§ How to complete this task:
The required result is an exact copy of every line from the one with "Task: Focus the Cari search field" through the last line below, with the pictures left out.

=== Supplied entries ===

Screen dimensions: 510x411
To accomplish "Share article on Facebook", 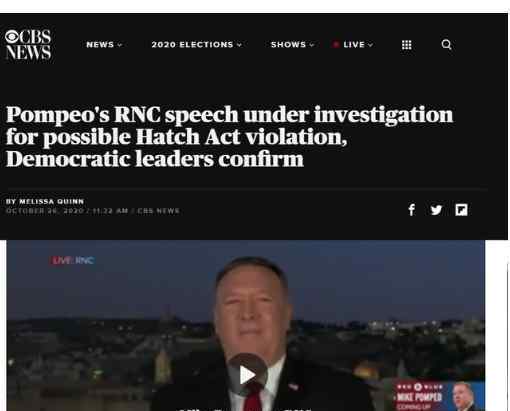I will (412, 210).
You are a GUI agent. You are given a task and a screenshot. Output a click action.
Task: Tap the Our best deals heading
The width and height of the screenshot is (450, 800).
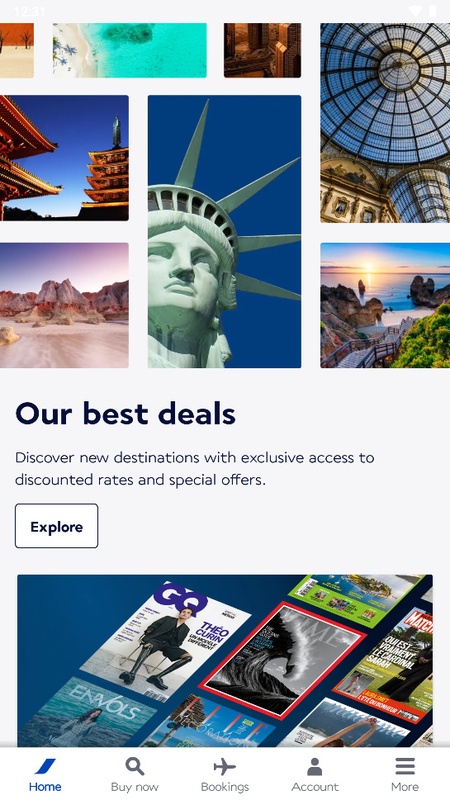(126, 414)
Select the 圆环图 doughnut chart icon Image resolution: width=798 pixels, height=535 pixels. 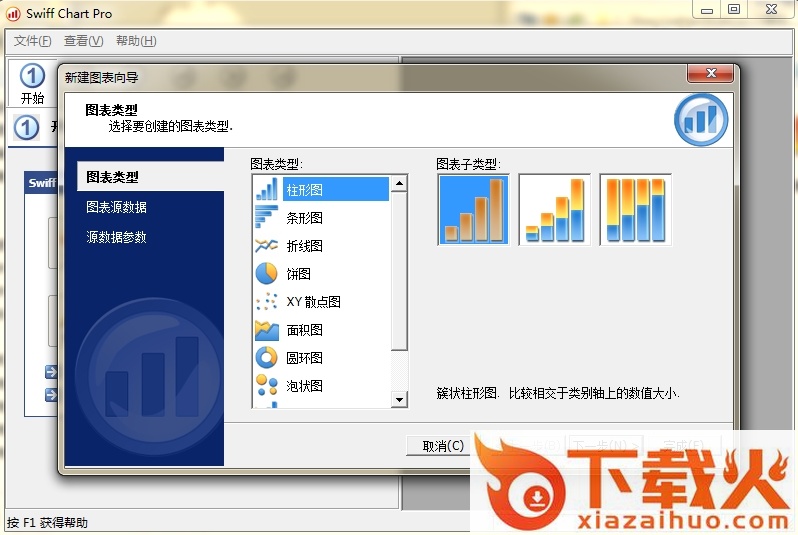tap(267, 358)
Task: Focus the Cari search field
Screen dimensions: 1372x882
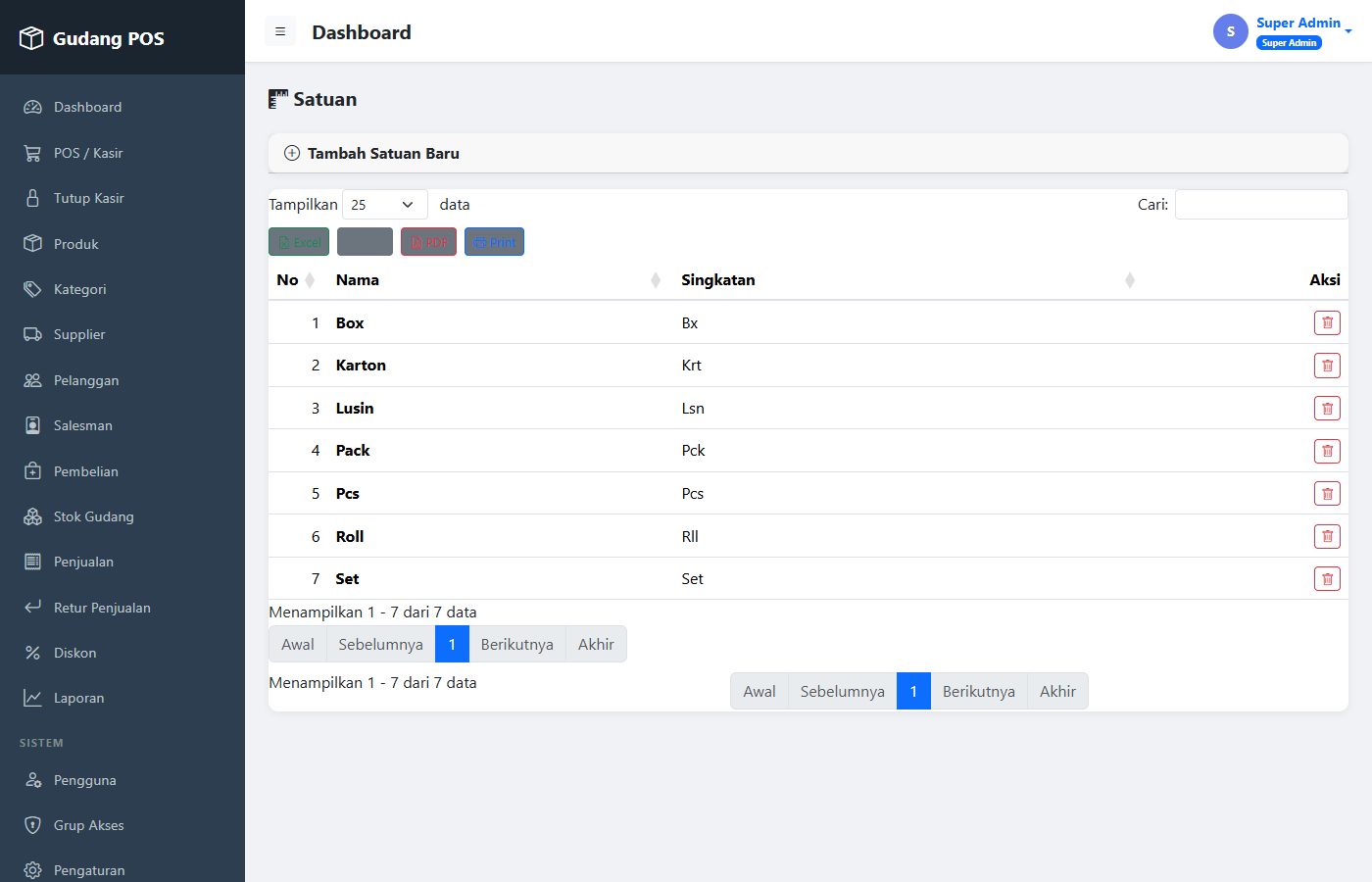Action: [1261, 205]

===

§ Your solution:
Task: Focus the Cari search field
Screen dimensions: 1372x882
Action: [1261, 205]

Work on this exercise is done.